# mixing of species



## serz (May 8, 2006)

I currently have a Rossella and 2 budgies but we are getting an avairy built soon so i was wondering if i can mix the species together? 
Also can these be mixed with cockatiels as i have been offered 2 for when the avairy is built. Any advice would be great : victory:


----------



## gazz (Dec 9, 2006)

From my own experience first keeping birds. You can have Rossellas with cockatiels but not Budgies, I had Budgies with cockatiels, Then i brought a pair of Rossellas, They left the cockatiels alone but they bit the legs off my Budgies.


----------



## Shellsfeathers&fur (Jan 18, 2009)

We keep cockatiels (3) with budgies (24 max at one point). We asked at our local BS group and were told it should be ok, but obviously keep an eye on them all, as budgies may well attack the cockatiels' legs/feet.

That said, all is well and has been for the last 4 years. We don't keep Rosellas but where we bought our first budgies the guy kept them with a pair of Rosellas. Possibly, it is all down to the birds themselves and how much space they have?


----------



## Snoopy84 (May 15, 2010)

i wouldnt keep rosellas with either species to be honest.

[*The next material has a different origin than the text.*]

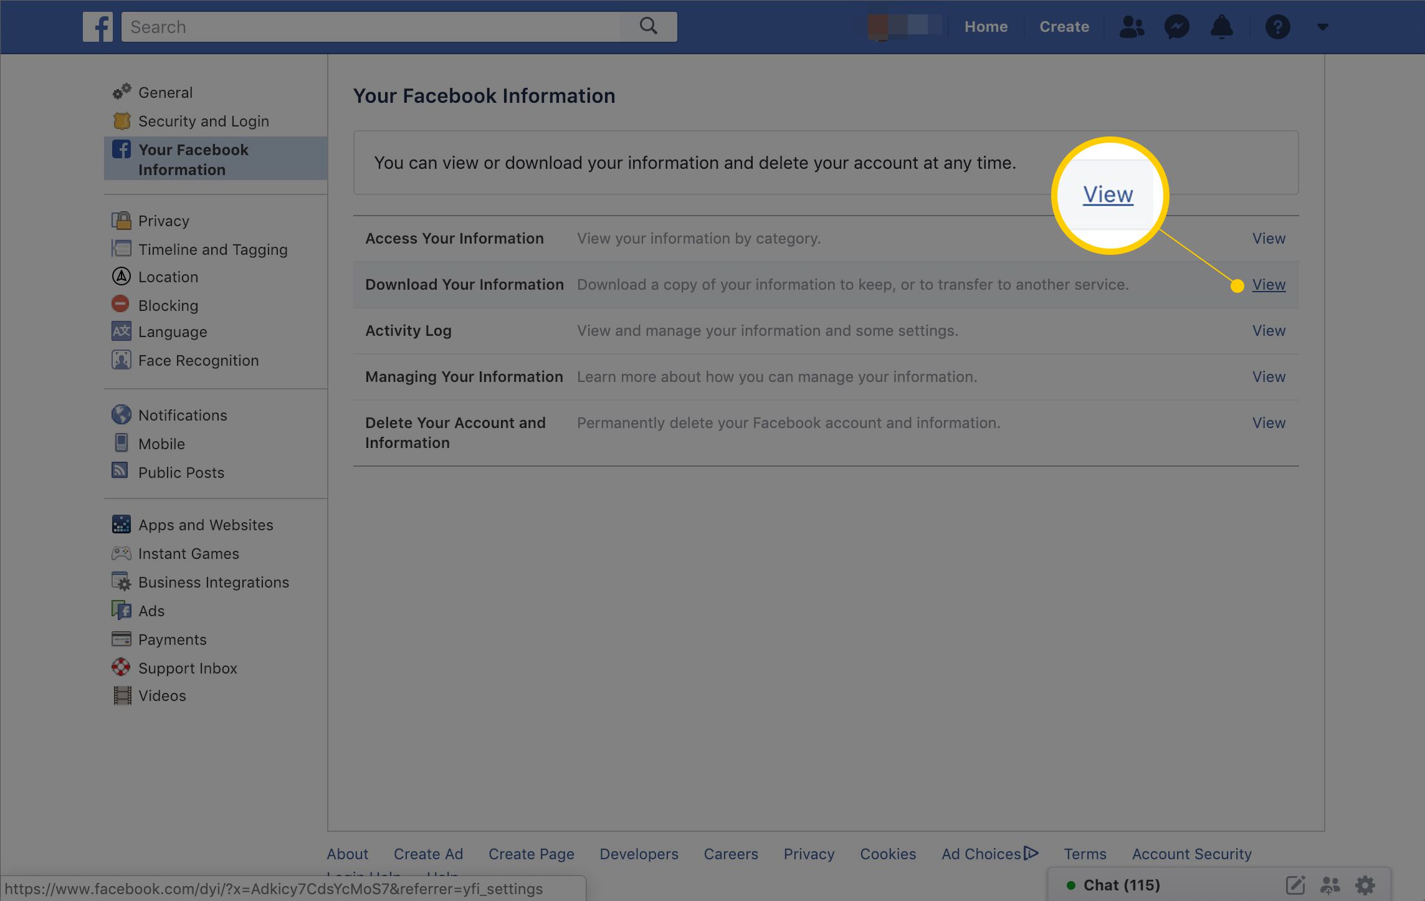Open Security and Login settings
The image size is (1425, 901).
(203, 120)
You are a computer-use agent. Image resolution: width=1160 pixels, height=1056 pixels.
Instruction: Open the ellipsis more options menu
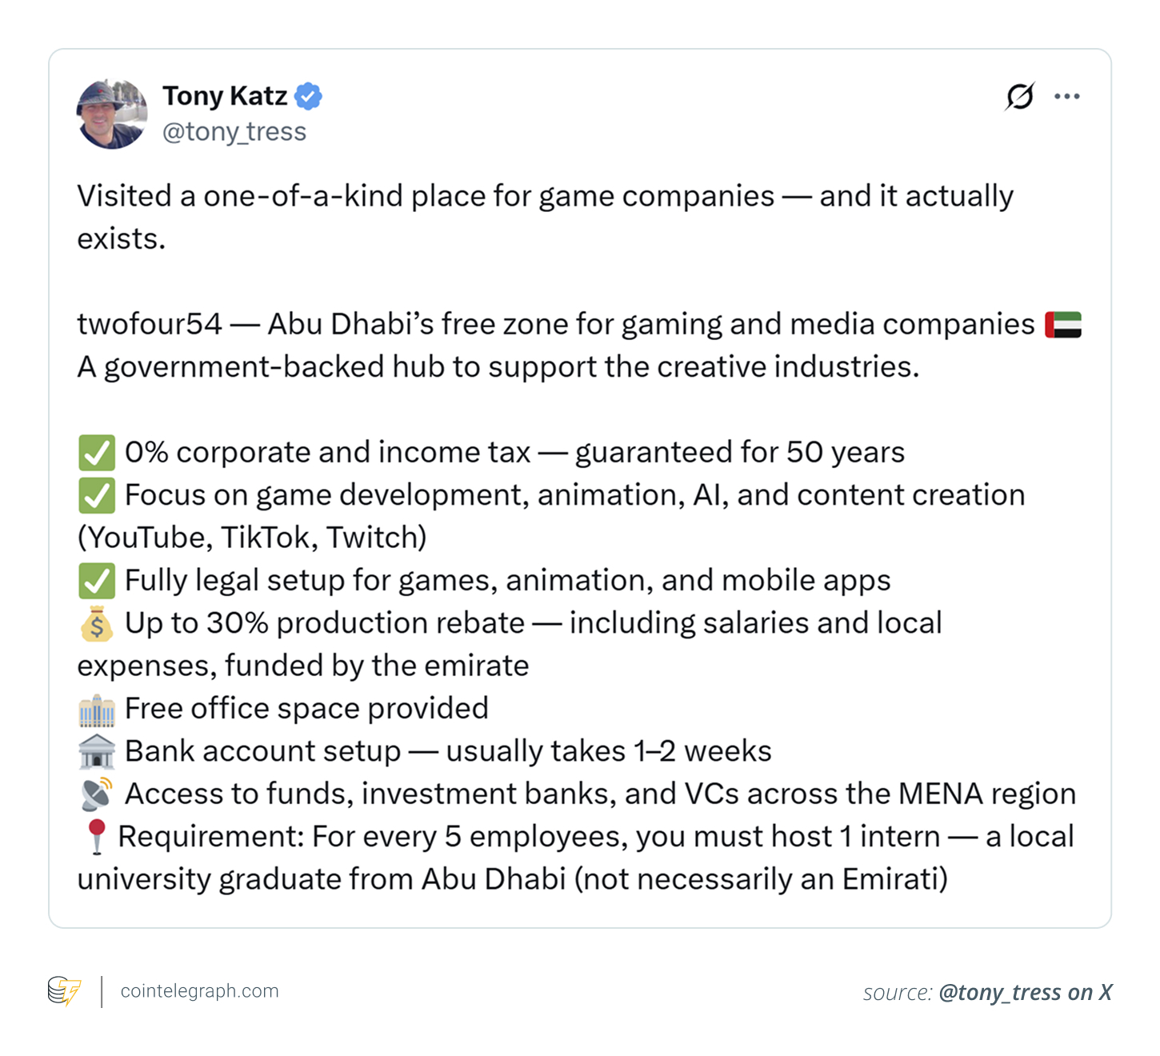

We have tiels and budgies together but you have to have a significantly large aviary to be able to give them space as they like to group up and also have space to escape to another area when squabbles start!


----------



## serz (May 8, 2006)

ok thanks for the replys  

The reason im wanting to put the rossella out is that she was kept in a travel cage from a young age and someone i used to no got her and never let her out ect so now when you let her out its a nightmare to get her back in and i think she needs to get used to flying again as although she can fly a bit round her cage when shes out and flying she pants after a few minutes cos she is not used to it and i feel cruel keeping her in a cage as eveything ive read about them has suggested that they should be kept in 2's or more and im avairys. 

I have been putting the budgie cage next to the rossellas cage and there has been no aggression shown at all so far and the rossella has even gone as far as to mimic a few noises off the budgies x


----------



## gazz (Dec 9, 2006)

serz said:


> ok thanks for the replys
> 
> The reason im wanting to put the rossella out is that she was kept in a travel cage from a young age and someone i used to no got her and never let her out ect so now when you let her out its a nightmare to get her back in and i think she needs to get used to flying again as although she can fly a bit round her cage when shes out and flying she pants after a few minutes cos she is not used to it and i feel cruel keeping her in a cage as eveything ive read about them has suggested that they should be kept in 2's or more and im avairys.
> 
> I have been putting the budgie cage next to the rossellas cage and there has been no aggression shown at all so far and the rossella has even gone as far as to mimic a few noises off the budgies x


What about building your avairy. Then to go in side the avairy get a large style cage/indoor aviary for the budgies.


----------



## Carnuss (Feb 27, 2011)

..........................................


----------



## serz (May 8, 2006)

what birds can you keep with budgies then please? x


----------



## Shell195 (May 31, 2007)

serz said:


> what birds can you keep with budgies then please? x


 
At the sanctuary we have budgies and cockatiels together, our 2 Rosellas share their aviary with 2 rabbits


----------



## gazz (Dec 9, 2006)

serz said:


> what birds can you keep with budgies then please? x


Ofcourse more Budgies, IMO no problem with Cockatiels.
There is a range of Grass parakeets.

Turquoisines and Bourke.









Splendid.









Red rump.


----------



## bothrops (Jan 7, 2007)

Pointless bickering removed. Take it to pm or better still, stick each other on ignore. Honestly, sometimes its like being back in primary school.


Any further personal vendetta/slanging matches will result in infractions and possible bans.

*leaves thread open for the moment*


----------



## serz (May 8, 2006)

...... How do you put on ignore please


----------



## bothrops (Jan 7, 2007)

Click on 'UserCP' in the top left corner of your screen. You can edit your ignore list under 'Settings'


----------



## Graham (Jan 27, 2007)

Click on User CP and it's under Settings and Options.


----------



## serz (May 8, 2006)

Thanks


----------